# Pleasanton, CA: Store? Gamers?



## Khorod (Jul 18, 2004)

I've never really looked at this forum before, so I apologize if my etiquette is off.

I'm home from school and starting to go crazy.  I don't even know where to find a game shop outisde Borders in the East Bay area.

Being a university student, I've never really needed to make a quest of finding gamers or shops...

Any help would be appreciated.


----------



## JDragon (Jul 19, 2004)

Khorod,

The main store out in that direction is in Livermore, Fantasy Books & Games.
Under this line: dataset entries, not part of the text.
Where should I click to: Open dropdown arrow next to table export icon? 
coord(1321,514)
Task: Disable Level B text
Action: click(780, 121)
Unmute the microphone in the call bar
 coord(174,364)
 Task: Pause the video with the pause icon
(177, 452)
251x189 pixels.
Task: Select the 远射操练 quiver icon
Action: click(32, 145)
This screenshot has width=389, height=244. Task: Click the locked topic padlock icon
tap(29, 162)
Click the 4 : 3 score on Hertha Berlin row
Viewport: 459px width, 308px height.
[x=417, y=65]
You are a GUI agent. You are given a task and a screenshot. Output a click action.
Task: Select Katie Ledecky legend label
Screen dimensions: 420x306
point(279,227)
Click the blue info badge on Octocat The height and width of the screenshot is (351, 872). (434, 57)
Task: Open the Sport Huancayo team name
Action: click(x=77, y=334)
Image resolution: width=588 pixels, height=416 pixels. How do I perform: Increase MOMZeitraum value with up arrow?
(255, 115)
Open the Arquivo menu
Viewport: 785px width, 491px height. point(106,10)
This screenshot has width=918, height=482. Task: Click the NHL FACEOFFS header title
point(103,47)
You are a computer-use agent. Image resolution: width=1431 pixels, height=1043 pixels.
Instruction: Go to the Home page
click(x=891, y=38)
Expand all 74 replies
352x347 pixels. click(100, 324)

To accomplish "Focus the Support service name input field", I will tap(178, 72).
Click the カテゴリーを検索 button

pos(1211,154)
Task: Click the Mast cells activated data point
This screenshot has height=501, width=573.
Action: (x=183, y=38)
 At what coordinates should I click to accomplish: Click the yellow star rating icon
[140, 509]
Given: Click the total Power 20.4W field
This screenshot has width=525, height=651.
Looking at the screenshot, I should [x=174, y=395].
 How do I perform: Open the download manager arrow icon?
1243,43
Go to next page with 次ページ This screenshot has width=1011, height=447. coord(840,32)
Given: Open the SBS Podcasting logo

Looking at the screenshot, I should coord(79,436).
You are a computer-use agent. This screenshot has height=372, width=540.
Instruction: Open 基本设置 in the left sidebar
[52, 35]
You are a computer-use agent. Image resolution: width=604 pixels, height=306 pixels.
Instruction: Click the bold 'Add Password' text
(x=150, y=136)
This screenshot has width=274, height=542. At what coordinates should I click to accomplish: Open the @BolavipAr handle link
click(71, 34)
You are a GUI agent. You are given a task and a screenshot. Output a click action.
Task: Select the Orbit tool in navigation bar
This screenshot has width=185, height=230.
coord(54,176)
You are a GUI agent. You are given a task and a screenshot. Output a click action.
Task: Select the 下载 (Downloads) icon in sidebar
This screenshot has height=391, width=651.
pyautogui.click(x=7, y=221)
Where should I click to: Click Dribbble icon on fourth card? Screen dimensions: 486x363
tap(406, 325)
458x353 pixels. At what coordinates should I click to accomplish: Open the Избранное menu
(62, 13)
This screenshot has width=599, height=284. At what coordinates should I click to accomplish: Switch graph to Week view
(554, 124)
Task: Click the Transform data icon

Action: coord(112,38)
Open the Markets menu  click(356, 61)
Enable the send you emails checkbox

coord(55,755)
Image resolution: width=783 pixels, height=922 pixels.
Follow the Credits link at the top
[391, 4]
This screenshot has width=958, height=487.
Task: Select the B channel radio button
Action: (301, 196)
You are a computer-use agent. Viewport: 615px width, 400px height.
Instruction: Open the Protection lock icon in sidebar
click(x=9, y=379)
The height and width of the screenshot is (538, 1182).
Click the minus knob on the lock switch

They are right down town at the corner of 1st and North Livermore Ave.  The phone # is 925-449-5233.  They carry a good selection of RPG's, CCG's, Warhammer, Comics and other collectibles.  They do not have a gaming area in the store.

There is also a small store in Castro Valley, but I don't know the name or location, can't even say I have been inside, but have seen it driving by.  I belive they mainly do warhammer but I could be wrong.

Good luck and enjoy your summer.

Also,  if you look a few pages down in this forum you should find someone advertising for a game in San Ramon if you are looking to game as well as get some books.


----------



## Khorod (Jul 19, 2004)

Hey, thanks.


----------



## Drago (Jul 20, 2004)

To confirm JDragon the gaming store in CastroValley is the closest to you and is heavy into War Hammer, but don't dismiss it . Epic Worlds carries cards and plenty of D&D products and is more than willing to order books etc. for you.
In addition Epic Worlds has a few tables for gaming.

If you are willing to travel a bit End Game of Oakland is a GREAT place to game or get products of all sorts, it is the best! At the end of this month they are moving from Lake Shore drive to much larger digs in down town Oakland.( Lots more tables to game).

Sorry to say my group in CastroValley is full at the moment, but stay in touch you never know, plus there are plenty of gamers in this area.

TTFN
Dave/ Drago


----------